Una volta analizzato ogni possibile particolare delle sue calzature, Dan iniziò a giocare nervosamente con il biglietto che aveva in mano; passò i successivi trenta secondi a desiderare un momento di strapparlo, il momento dopo che fosse già arrivato a destinazione, poi la sua mente si perse in monologhi degni del peggior Nicholas Sparks.
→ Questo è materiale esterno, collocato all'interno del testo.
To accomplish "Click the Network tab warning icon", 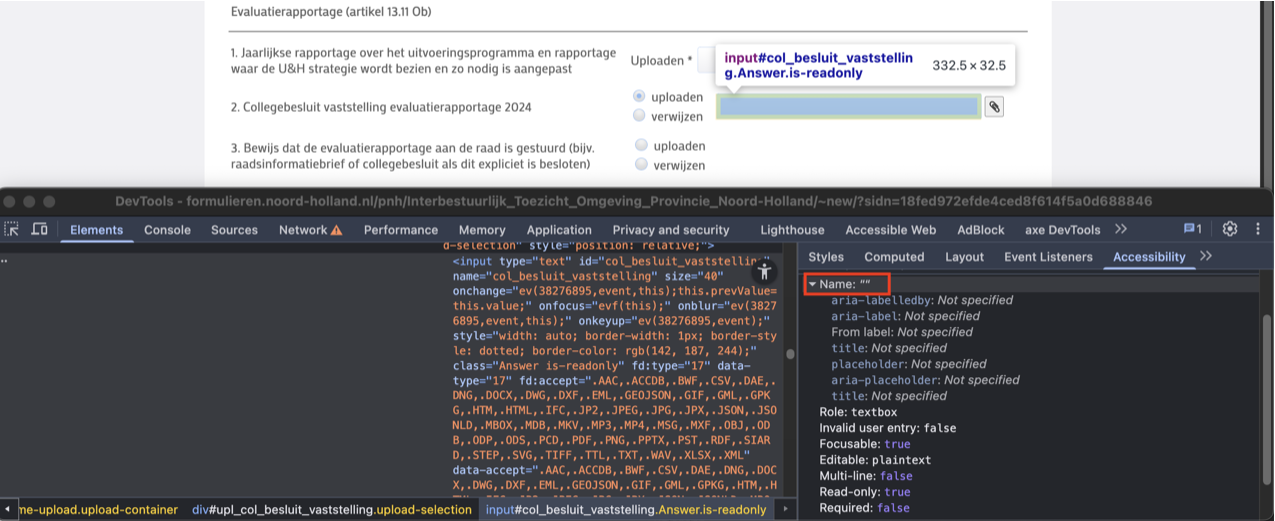I will tap(337, 230).
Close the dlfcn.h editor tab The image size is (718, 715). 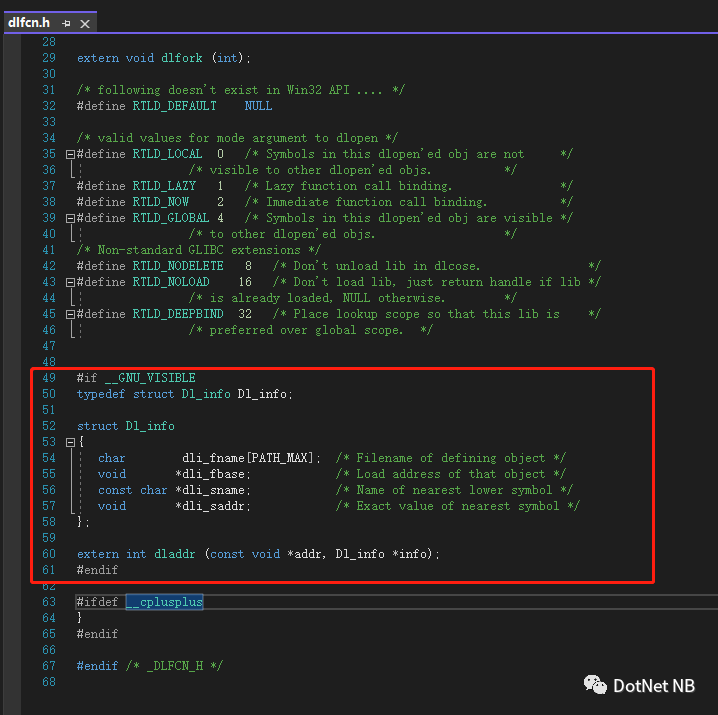pos(84,22)
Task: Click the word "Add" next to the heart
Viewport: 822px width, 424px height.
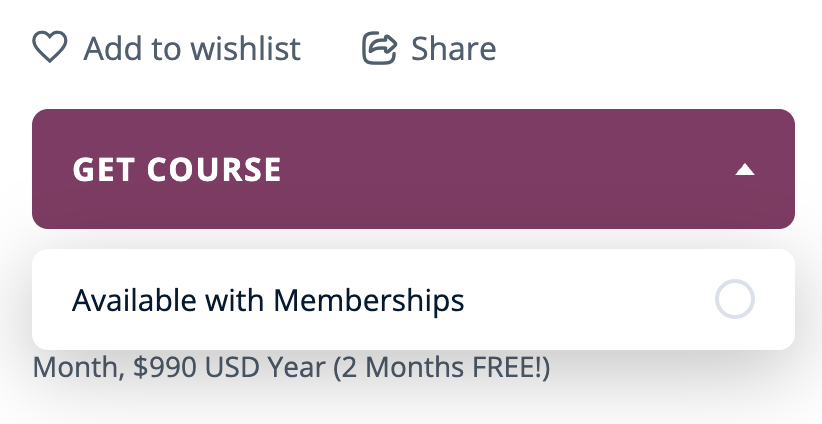Action: tap(111, 48)
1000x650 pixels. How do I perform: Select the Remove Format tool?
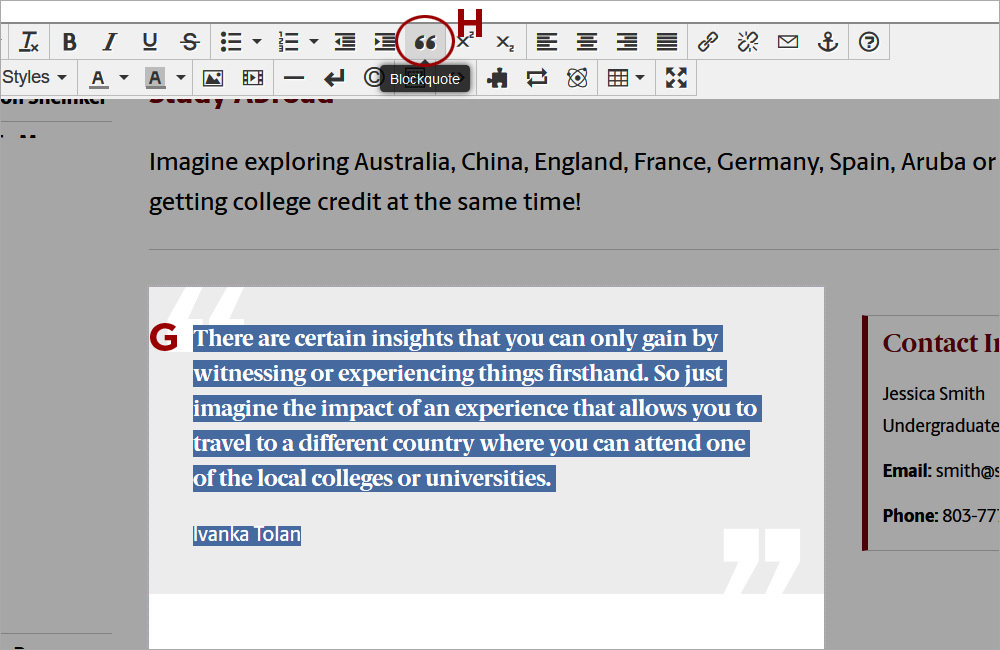(29, 41)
Insomma, com'era possibile che fosse finita così? Aveva vissuto in funzione dei bisogni di lei nell'ultimo anno e la suddetta lei non si era degnata di dargli nemmeno una spiegazione? Quale essere umano si sarebbe comportato in quel modo...
Avrebbe dovuto parlargliene, perché se ne avessero parlato...se solo lui avesse capito, se lei, sempre la stessa, benedetta lei, glielo avesse detto...
Dan pensava che se lei fosse stata onesta, magari a quest'ora lui non si sarebbe sentito così svuotato. Pensava che avrebbero litigato fino a urlarsi tutto quello che non pensavano realmente l'uno dell'altra, magari, anzi sì, di sicuro, ma per lo meno avrebbero avuto un confronto...mentre adesso, tutto quello che il ragazzo sentiva di avere era quella soffiata di Gossip Girl sul cellulare, e il ricordo del viso di Serena, sinceramente dispiaciuta.
Serena, un'altra benedetta lei, aveva detto: “Mi dispiace Dan...credo che Blair pensasse sinceramente che tra di voi avrebbe funzionato, è solo che ci sono emozioni del tutto irrazionali, che per quanto tu voglia non si possono controllare. Chuck e Blair sono...” Dan le aveva fatto cenno di tacere. Sono cosa? Epici? Destinati a stare insieme? Inevitabili? Qualsiasi parola Serena stesse per pronunciare, non aveva proprio voglia di sentirla. “Ma almeno partirai per Roma, tutto quello che devi fare è consolarti con un piatto di pasta e un tramonto sul Colosseo. E chissà, magari ci vedremo prima del tuo ritorno, magari potrei venire a salutarti, sai, mangiare insieme un gelato, fare il punto della situazione, ridere di quanto siano andate fuori controllo le nostre vite...”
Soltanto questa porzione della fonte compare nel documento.